We are trying to rob our children and grandchildren :(

Robbing Pee Wee to Pay Grandma

An interesting piece this morning from the Op-Ed pages of the Washington Post. Robert Samuelson says, "Shame on us. We are trying to rob our children and grandchildren, putting the country's future at risk in the process."

* At issue is Entitlement Spending, specifically for Social Security and Medicare.
* The implications are dire but, according to Samuelson, "On one of the great issues of our time, the social and economic costs of our retirement, we have adopted a policy of selfish silence."
* The 65-and-over population will double by 2030 (to almost 72 million, or 20 percent of the total population), Samuelson notes.
* To put it in perspective, consider that on 2005, Social Security, Medicare and Medicaid cost $1.034 trillion, twice the amount of defense spending and more than two-fifths of the total federal budget.
* By 2030 that share is projected to be about three-quarters of the total federal budget.
* So, baby boomers are incredibly self-centered and lack a certain element of... forward thinking. (Look, you don't earn a moniker like "The Me Generation" for selflessness.)Tell us something we don't already know.

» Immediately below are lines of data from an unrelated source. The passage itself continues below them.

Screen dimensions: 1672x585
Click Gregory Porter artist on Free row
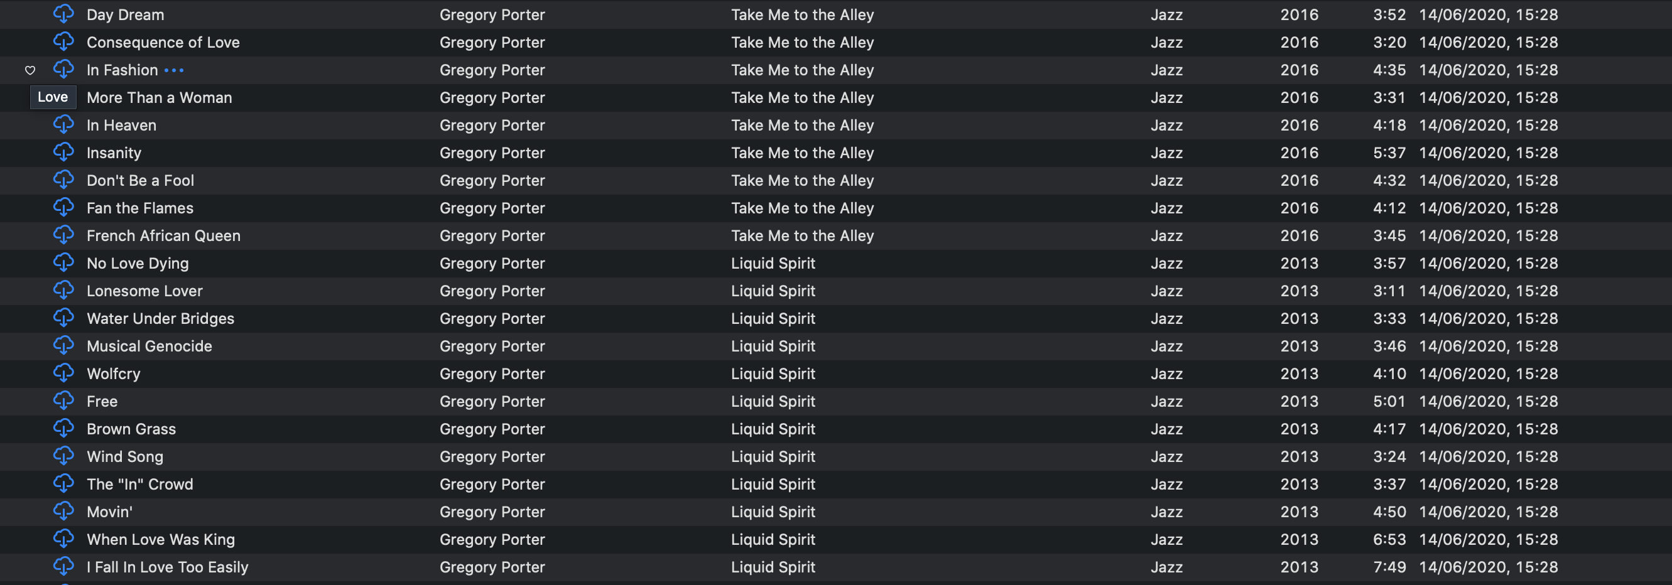pos(492,401)
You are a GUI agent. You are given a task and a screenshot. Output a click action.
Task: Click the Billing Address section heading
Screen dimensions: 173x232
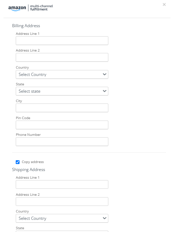point(26,26)
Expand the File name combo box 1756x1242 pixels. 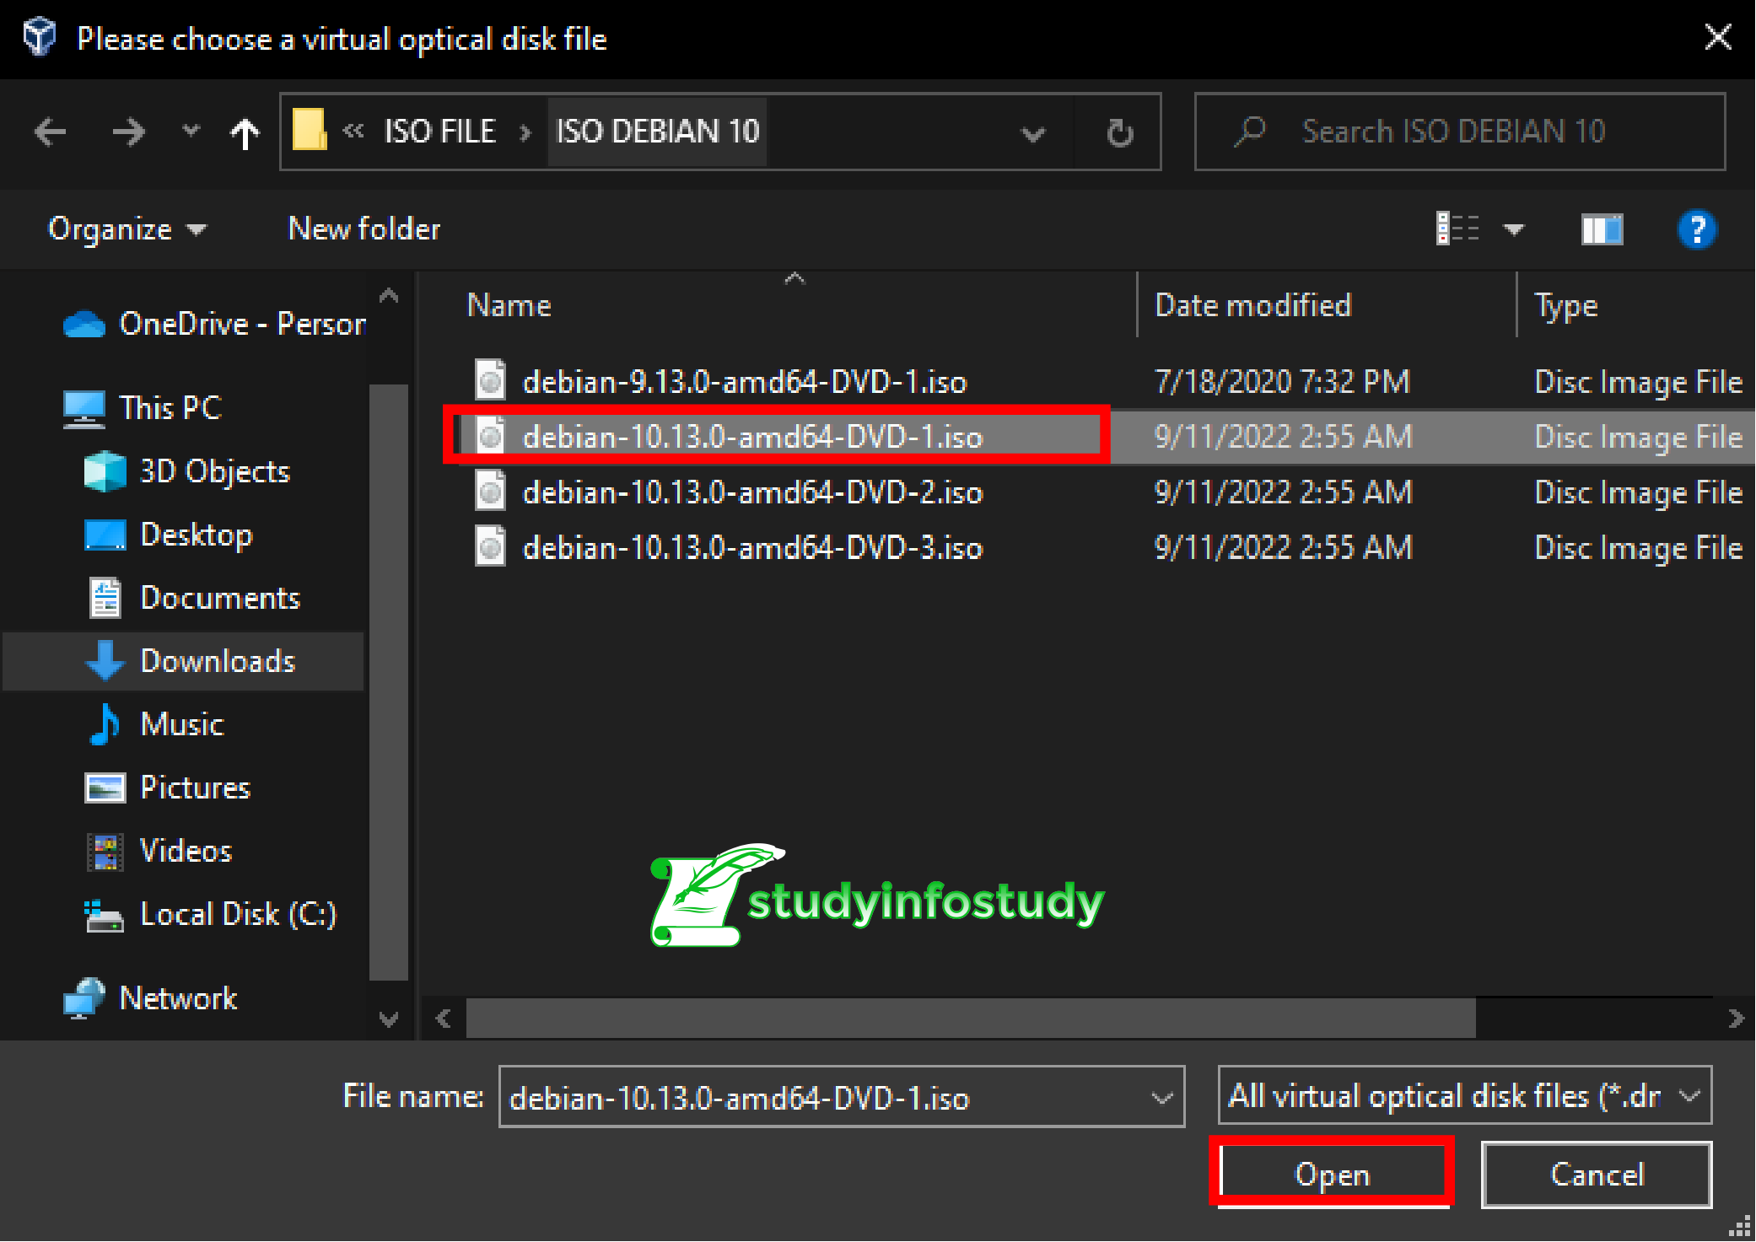pos(1162,1098)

* Ok, how about this: You know that long-term structural shift we sometimes write about here - the secular transition from excessive consumption, ostentatious displays and accumulations of "things" to a focus on savings and on the accumulation of intangible "experiences"?

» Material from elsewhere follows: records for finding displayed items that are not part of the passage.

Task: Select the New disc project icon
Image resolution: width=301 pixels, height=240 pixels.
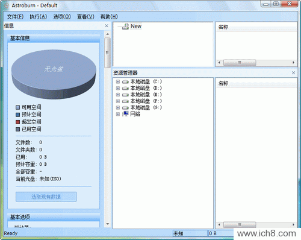Action: tap(125, 27)
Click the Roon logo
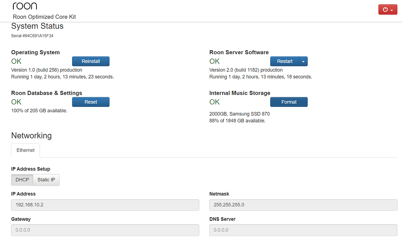 tap(24, 5)
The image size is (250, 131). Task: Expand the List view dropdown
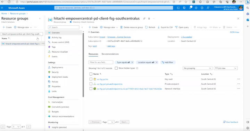226,68
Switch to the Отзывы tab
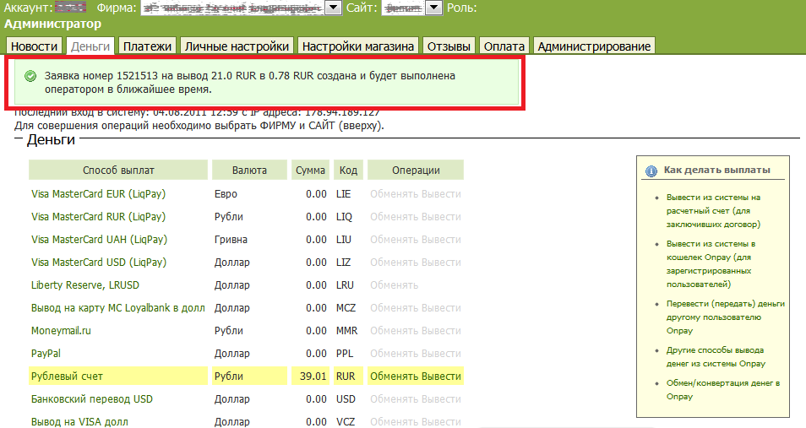806x428 pixels. 449,46
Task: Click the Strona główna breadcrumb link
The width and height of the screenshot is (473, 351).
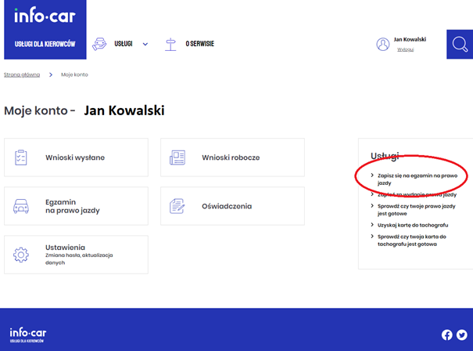Action: (22, 74)
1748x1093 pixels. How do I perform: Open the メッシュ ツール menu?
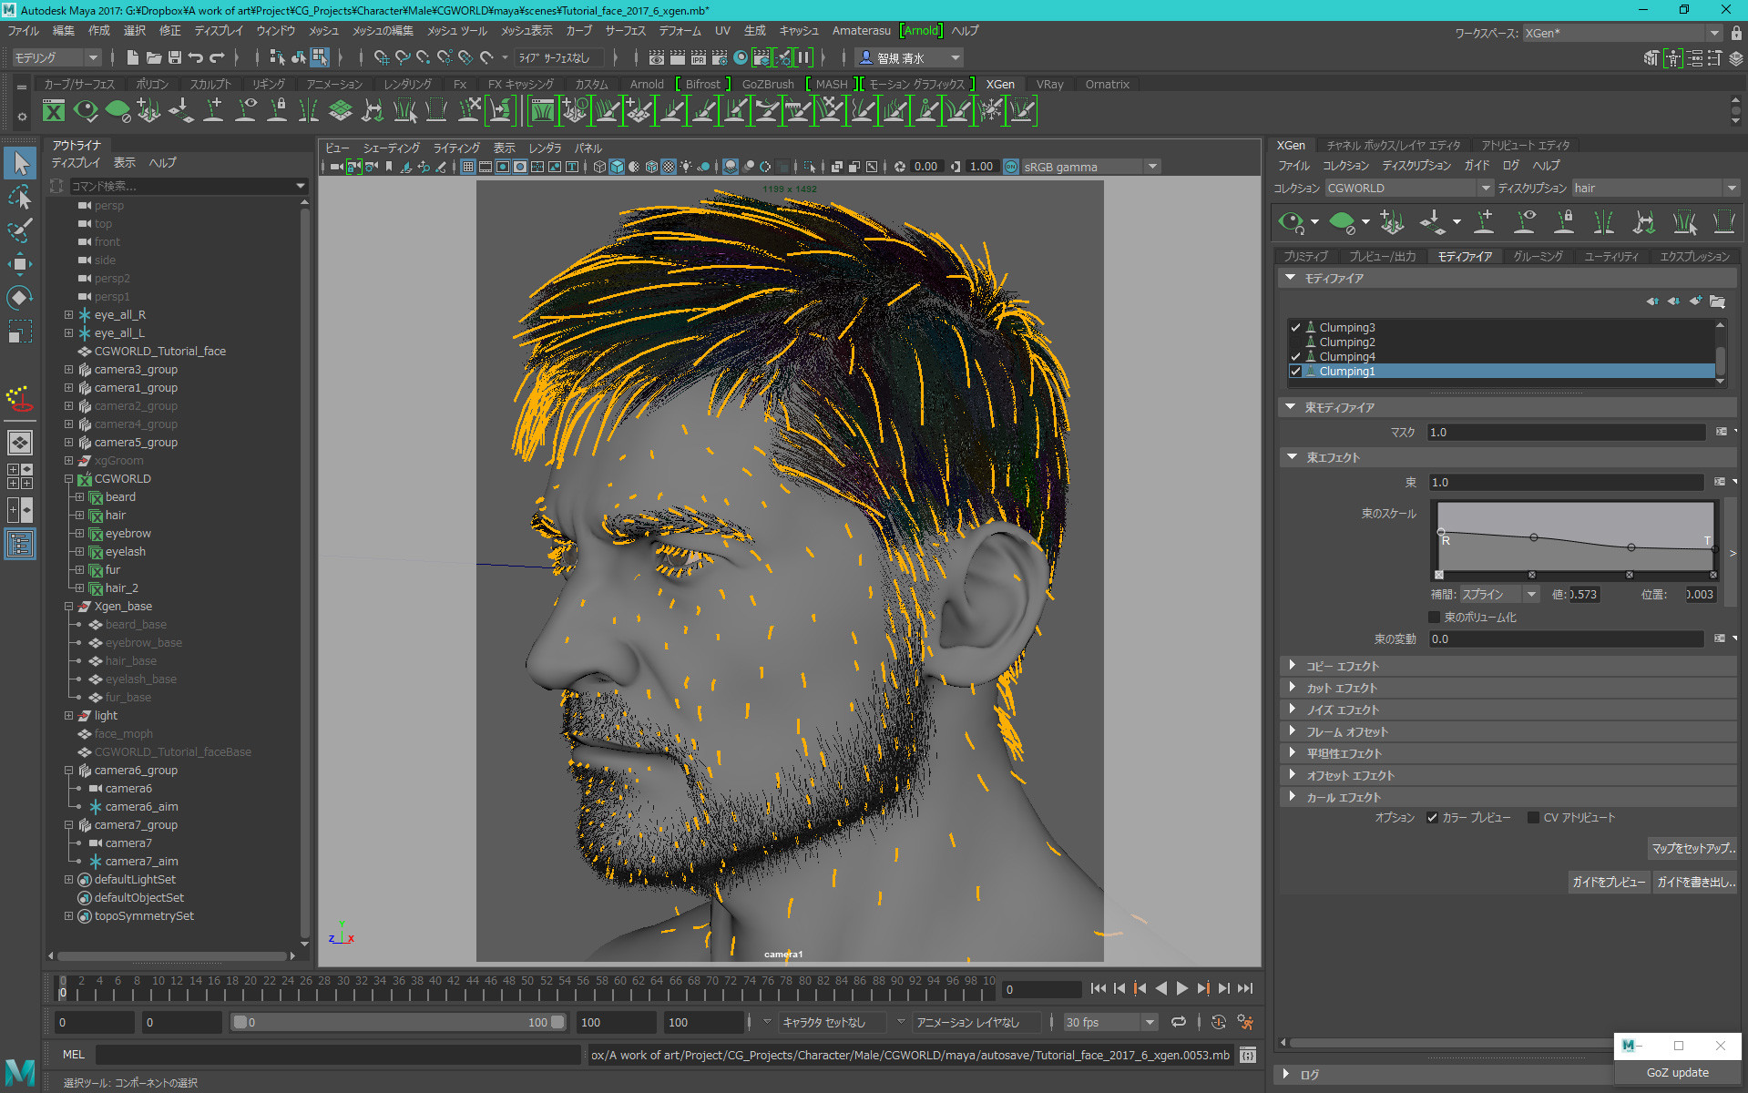[457, 31]
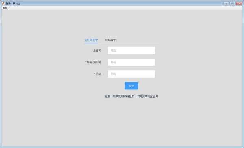Click the 注意 note text below login button
This screenshot has height=148, width=244.
pyautogui.click(x=131, y=96)
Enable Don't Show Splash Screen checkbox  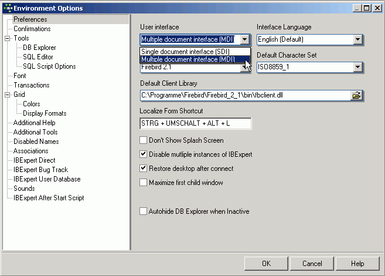[143, 140]
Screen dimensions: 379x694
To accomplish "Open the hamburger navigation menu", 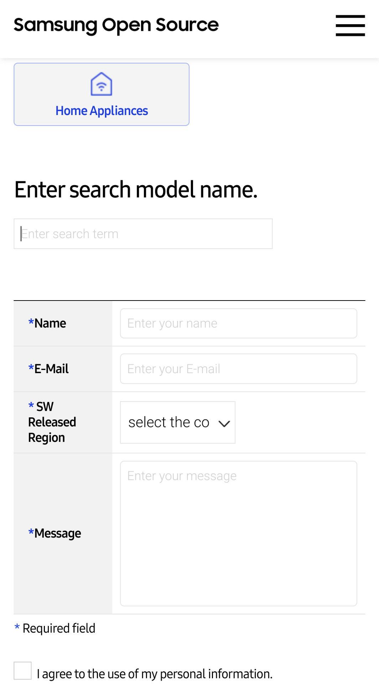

* What makes that transition secular, as opposed to something along the lines of a cyclical and temporary mean reversion away from buying more and more stuff, is an underlying necessity.
* And how about this for a necessity?
* The next generation of income earners (including those of us under 40 already in the workforce) are about to be saddled with an Entitlement Spending tax bill the likes of which have never been seen in the history of the world.
* Looking in the mirror, while we may not presently feel the need to curb spending, reorder our priorities of "goods" accumulation and rethink our views of what truly constitutes wealth, the real elephant in the room is that the necessity is now upon us... whether we want to acknowledge it or not.